冠状动脉钙化(CAC)评分可提供预后信息,尤其是在冠状动脉疾病(CAD)中度风险患者中。然而,将CAC评分与一级预防策略相结合的益处尚未在随机试验中得到验证。
评估将CAC评分与预防策略相结合是否可用于限制有早发CAD家族史的中度风险患者的斑块进展。
设计、地点和参与者:在澳大利亚7家医院进行的前瞻性、随机、开放盲法终点临床试验(2013年至2020年期间;最后随访日期为2021年6月5日)。从社区招募年龄在40至70岁之间、有CAD发病年龄小于60岁的一级亲属或发病年龄小于50岁的二级亲属的无症状人群。
中度风险参与者接受CAC评分。CAC评分大于0但小于400的参与者接受冠状动脉计算机断层扫描血管造影(CCTA),并随机分为基于CAC评分的预防组或常规治疗组。
在3年时进行随访CCTA,由独立核心实验室测量斑块体积。主要结局是总斑块体积,并对钙化和非钙化斑块体积进行进一步分析。
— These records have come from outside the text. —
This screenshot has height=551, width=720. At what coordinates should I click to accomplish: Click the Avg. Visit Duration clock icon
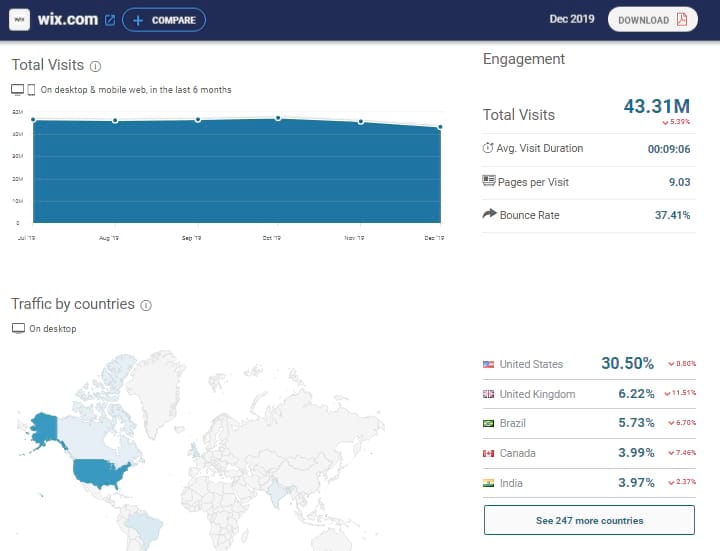point(489,148)
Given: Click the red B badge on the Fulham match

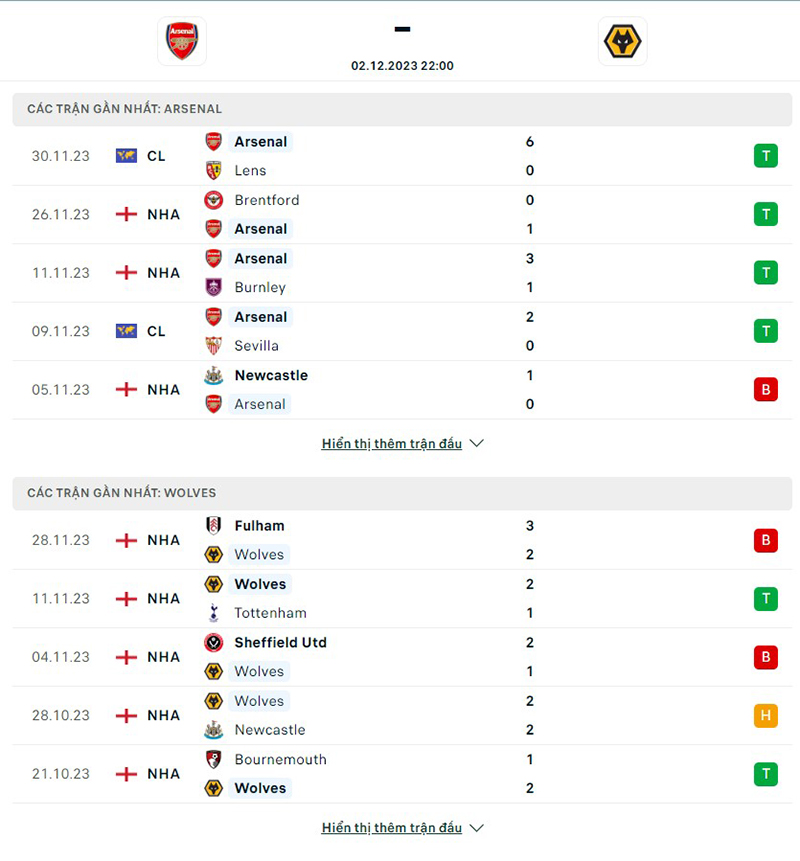Looking at the screenshot, I should 766,540.
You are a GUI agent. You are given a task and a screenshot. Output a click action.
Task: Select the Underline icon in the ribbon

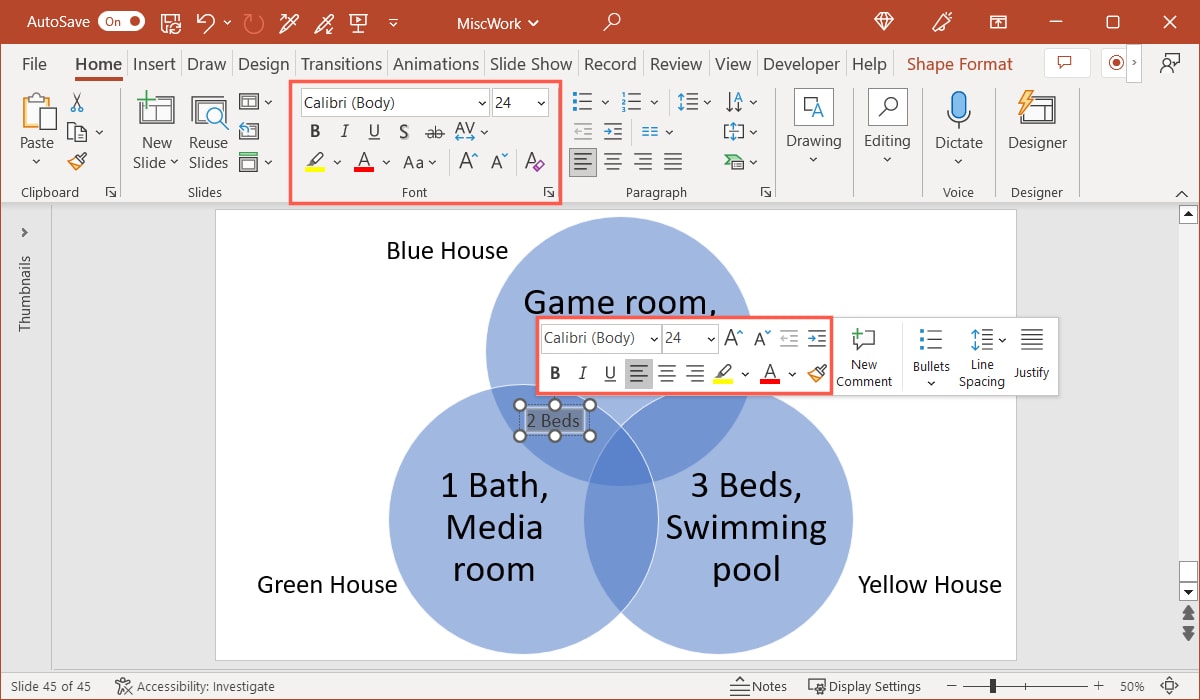point(373,131)
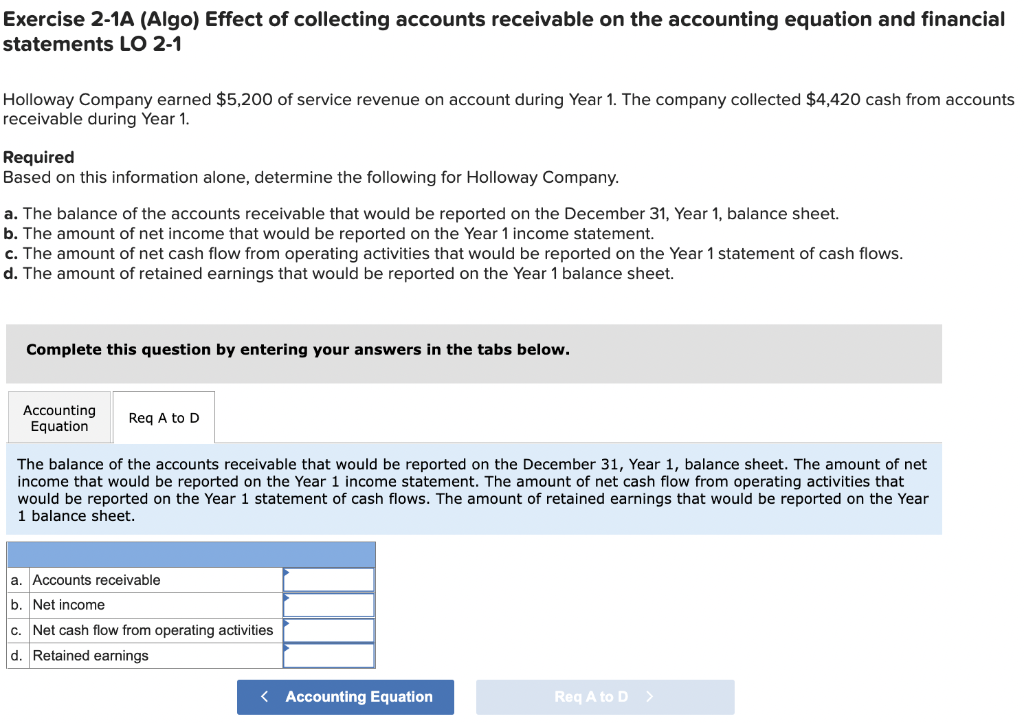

本研究纳入365名参与者(平均[标准差]年龄,58[6]岁;57.5%为男性);基于CAC评分的预防组179名,常规治疗组186名。与常规治疗相比,基于CAC评分的预防组在3年时总胆固醇(平均[标准差],-3[31]mg/dL对-56[38]mg/dL;P<.001)和低密度脂蛋白胆固醇(平均[标准差],-2[31]对-51[36]mg/dL;P<.001)水平持续降低,这与汇总队列方程风险计算的降低相关(平均[标准差],2.1%[2.9%]对0.5%[2.9%];P<.001)。常规治疗组的斑块进展在总斑块体积(平均[标准差],24.9[37.7]mm³对15.4[30.9]mm³;P=.009)、非钙化斑块体积(平均[标准差],15.7[32.2]mm³对5.6[28.5]mm³;P=.002)以及纤维脂肪和坏死核心斑块体积(平均[标准差],4.5[25.8]mm³对-0.8[12.6]mm³;P=.02)方面均大于基于CAC评分的预防组参与者。这些斑块体积变化独立于其他风险因素,包括基线斑块体积、血压和血脂谱。
与常规治疗相比,在有CAD家族史的中度风险患者中,将CAC评分与一级预防策略相结合与致动脉粥样硬化脂质的降低和斑块进展减缓相关。这些数据支持使用CAC评分来辅助中度风险患者的强化预防策略。
anzctr.org.au标识符:ACTRN12614001294640。